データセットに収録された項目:
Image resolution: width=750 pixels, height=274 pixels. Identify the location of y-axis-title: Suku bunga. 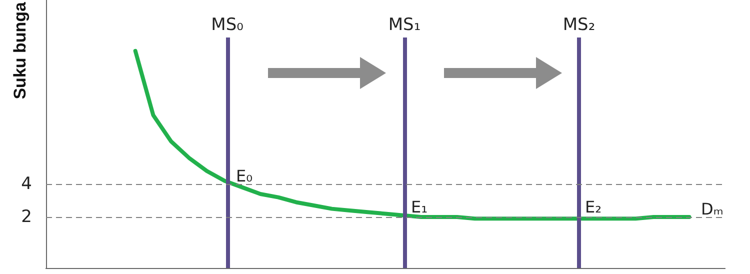
(20, 50).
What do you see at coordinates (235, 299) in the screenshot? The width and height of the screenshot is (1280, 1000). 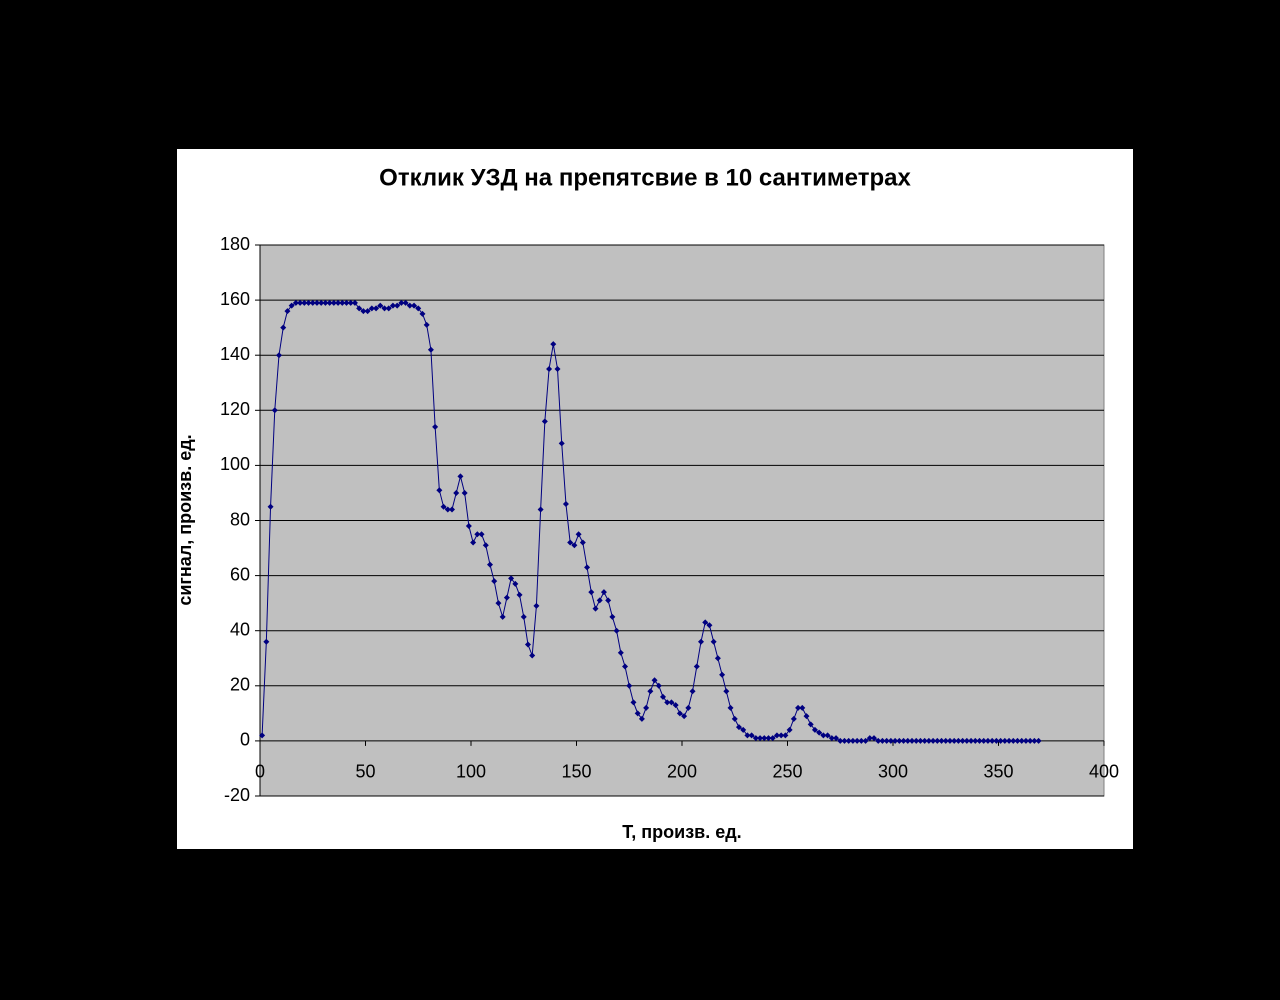 I see `y-tick-label: 160` at bounding box center [235, 299].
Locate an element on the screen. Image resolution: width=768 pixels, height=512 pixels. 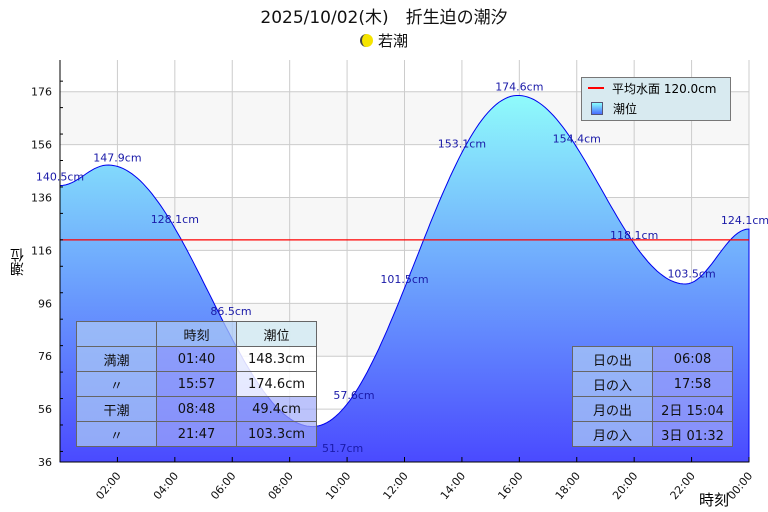
event-time: 3日 01:32 is located at coordinates (692, 434).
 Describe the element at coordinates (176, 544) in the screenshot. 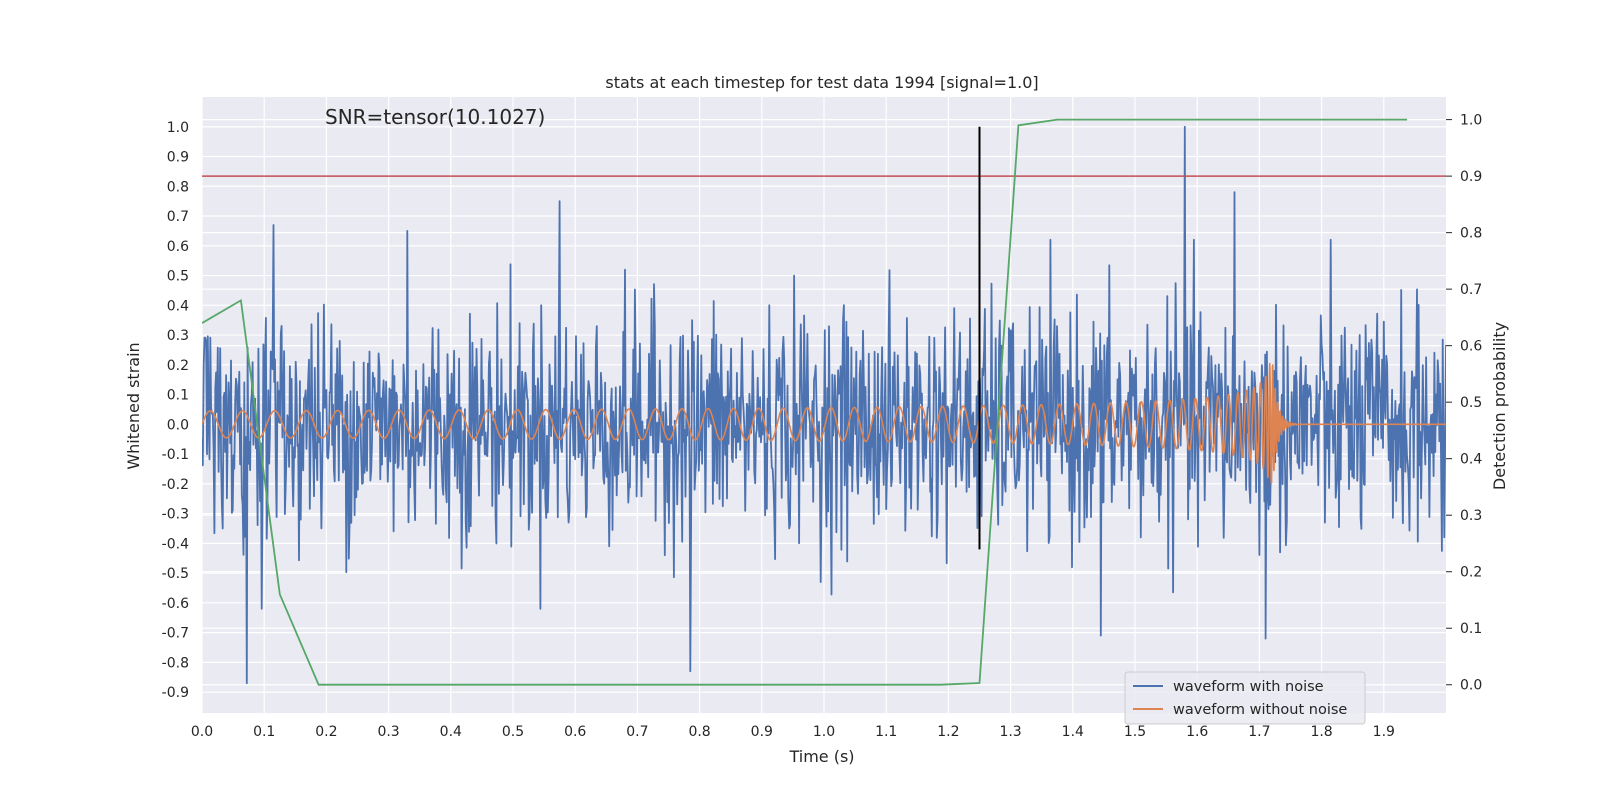

I see `y-left-tick-label: -0.4` at that location.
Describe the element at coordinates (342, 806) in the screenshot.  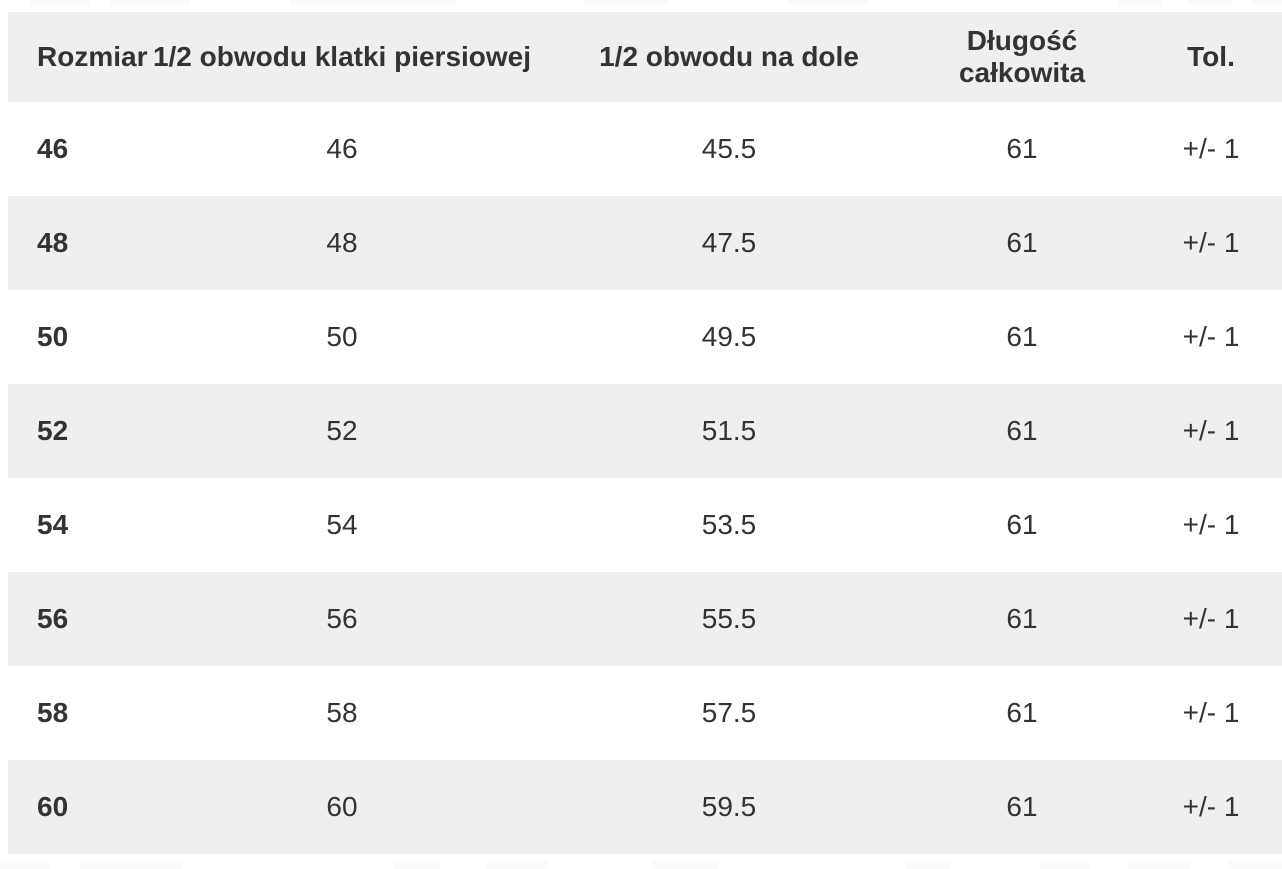
I see `cell-chest: 60` at that location.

▶ 課題
「Describe the element at coordinates (342, 806)」を含む行からデータの最後までを、「入力」と「出力」の2列のCSVにまとめてもらえますか？両端を含め、1件につき1行とし、各値は改行を空白に置き換えて引用符で囲んだ1つのフィールドに入れてください。画像は含めないでください。

▶ 出力結果
入力,出力
"Describe the element at coordinates (342, 806) in the screenshot.","I see `cell-chest: 60` at that location."